↓↓↓
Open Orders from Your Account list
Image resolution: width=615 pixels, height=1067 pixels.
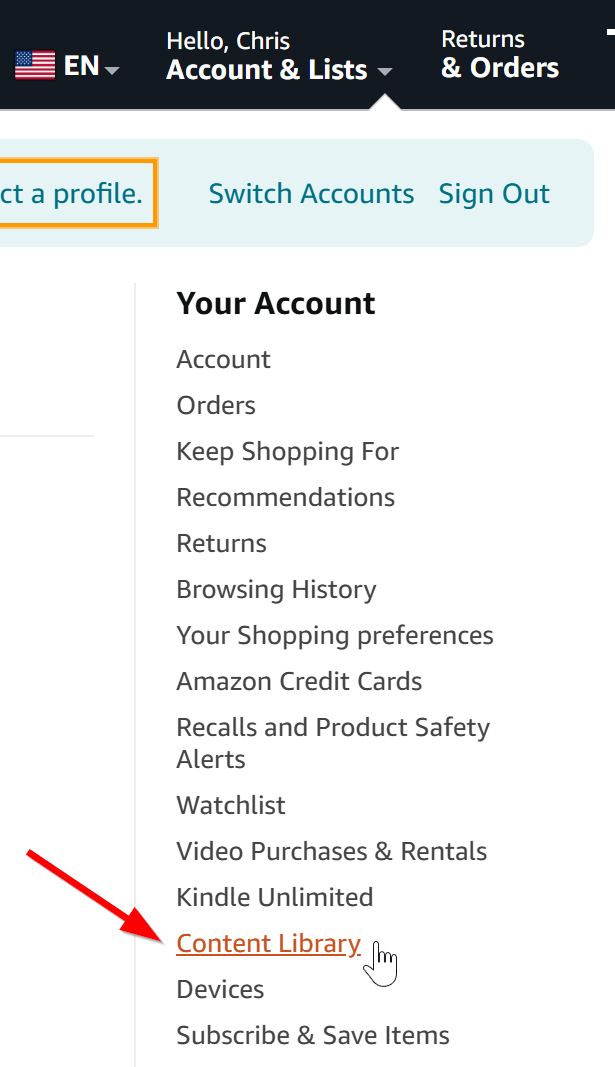[x=216, y=405]
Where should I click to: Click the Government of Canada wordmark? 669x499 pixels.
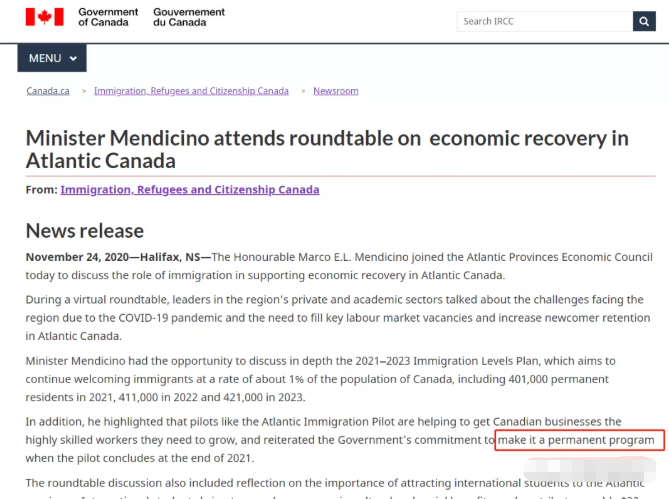(108, 17)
↑↑↑
Output the data exactly. Pictures don't belong in the result.

Open Orders from Your Account list
Image resolution: width=615 pixels, height=1067 pixels.
[x=216, y=405]
Where should I click to: Click the Government of Canada wordmark? 669x499 pixels.
(108, 17)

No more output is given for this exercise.